Асыл — страница 2 из 19

Пылающие глаза Асыл остановились на священнике. В классе кто-то тихо ахнул, лица гимназисток испуганно вытянулись.

При последних словах отец Дмитрий побагровел, ласковая улыбка на его губах исчезла. Потрясая учебником закона божьего, он в бешенстве крикнул:

— Вон из класса, кыргызское отродье!

Асыл вышла. После уроков её вызвали в кабинет начальницы.

— Отец Дмитрий жалуется, что ты не умеешь держать себя на уроке закона божьего, — заявила она сердито Асыл. — Учти, что подобные вопросы могут служить основанием для исключения тебя из гимназии. Предупреждаю, если хочешь учиться дальше, веди себя подобающим образом. Понятно? Можешь итти, — холодно сказала начальница.

Расстроенная Асыл вышла из гимназии и, завернув за угол здания, открыла калитку, ведущую в сад.
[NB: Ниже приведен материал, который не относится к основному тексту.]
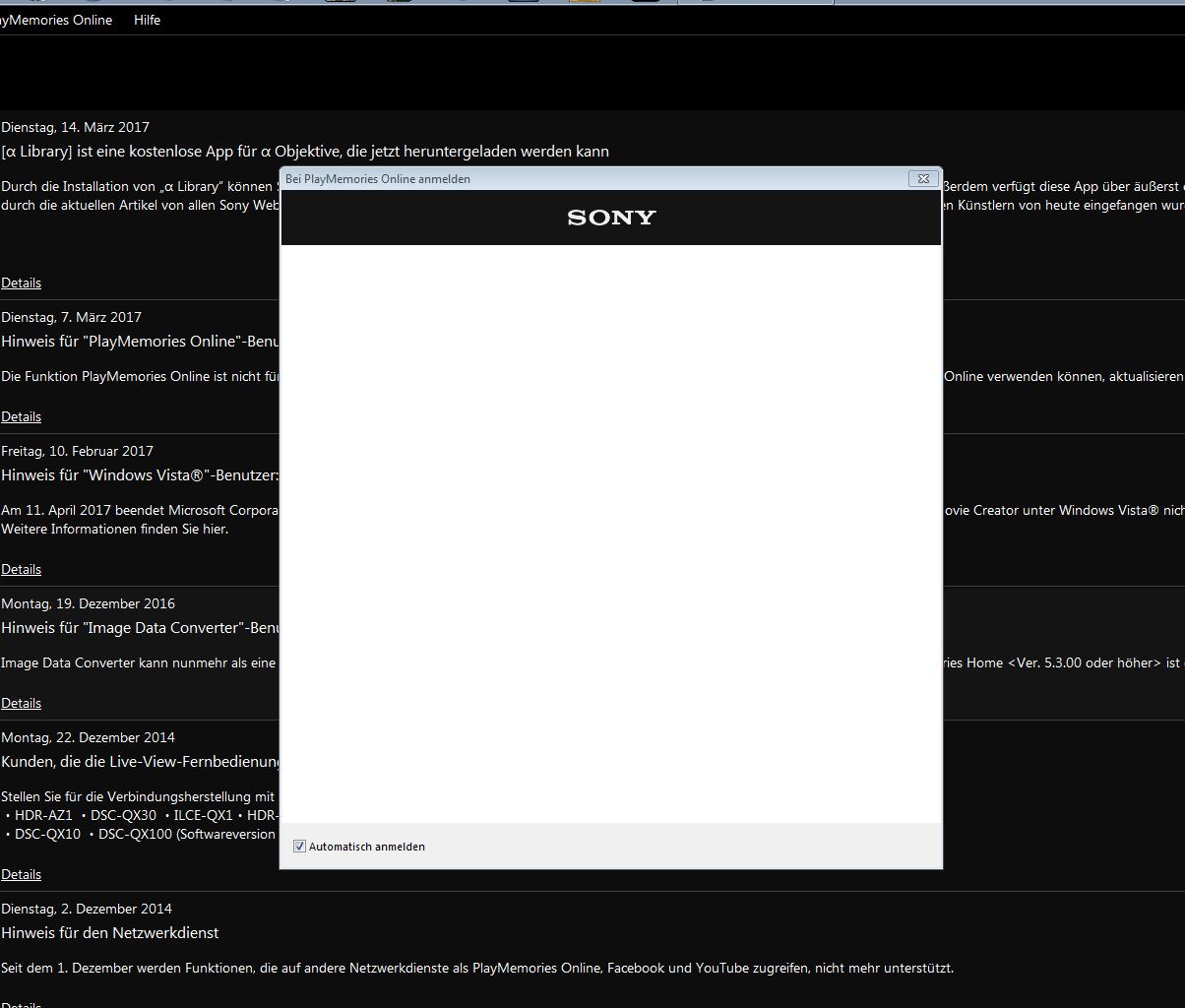Open Details under the 22. Dezember 2014 entry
Выбрав тенистый уголок, она опустилась на скамейку и горько расплакалась. Успокоившись, открыла томик Пушкина и долго сидела с раскрытой книгой. Обида на Половецкую постепенно улеглась.
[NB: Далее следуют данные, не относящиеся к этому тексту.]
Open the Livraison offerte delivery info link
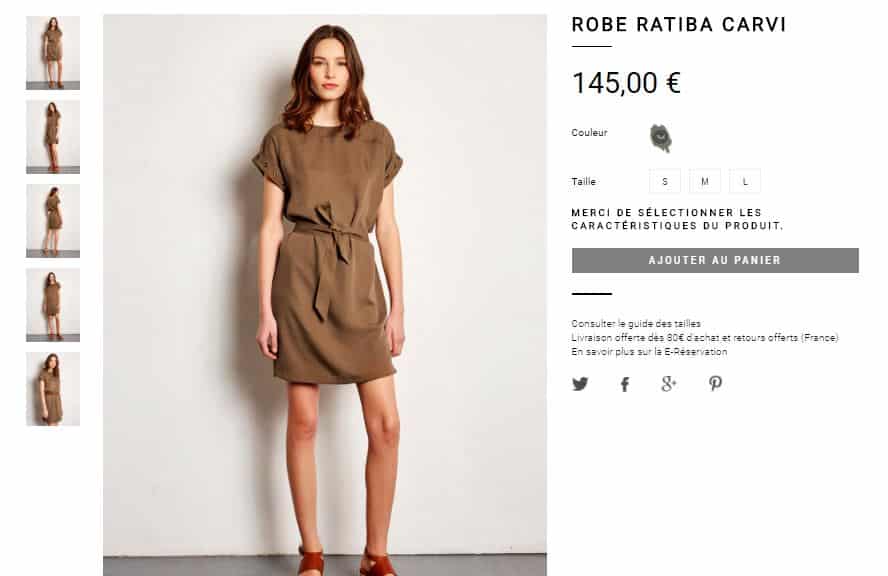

Глаза Асыл задумчиво смотрели куда-то вдаль. Вздохнув, она поднялась со скамейки.

После случая на уроке закона божьего Асыл чувствовала себя ещё более одинокой.
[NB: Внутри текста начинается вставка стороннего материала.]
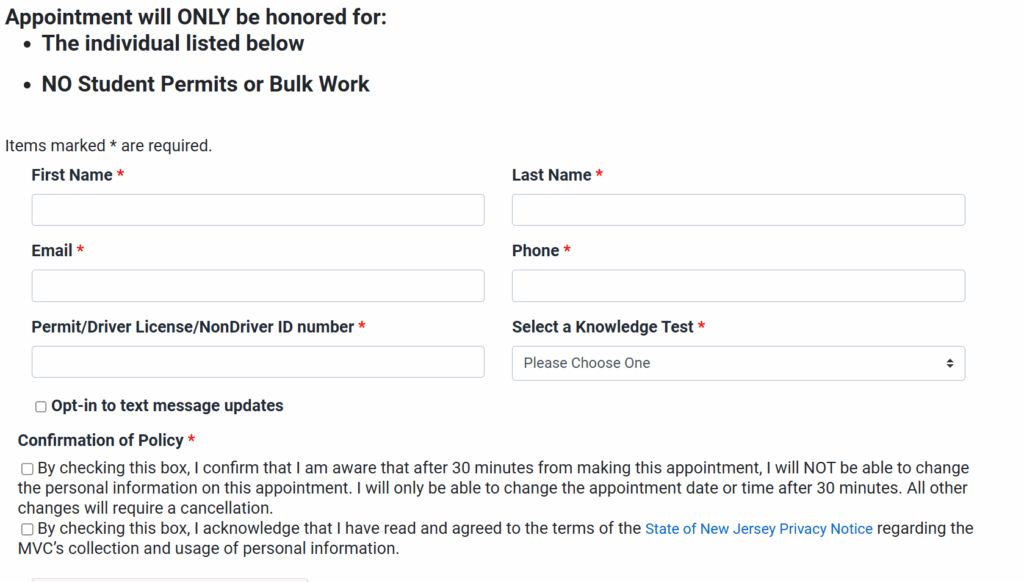The width and height of the screenshot is (1024, 582).
Task: Select the Phone number input box
Action: 738,286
Девушка часто уходила на окраину города, где протекал Тобол, и, усевшись на камень, подолгу смотрела задумчивым взором на степь. С высокого берега хорошо была видна широкая равнина, края которой, как бы сливаясь с горизонтом, исчезали далеко, далеко. В те дни Асыл особенно остро тосковала по степи. Она, как птица, рвалась на простор Тургая. Туда, где дедушка Рустем, туда, где так много солнца, где среди густых камышей тихо плещется река. Глаза Асыл наполнились слезами. Не будь Веры Константиновны, она давно бы уехала в степь. Недаром дедушка Рустем как-то сказал: «Собаку всегда тянет к месту, где она глодала кость, а человека — где он родился».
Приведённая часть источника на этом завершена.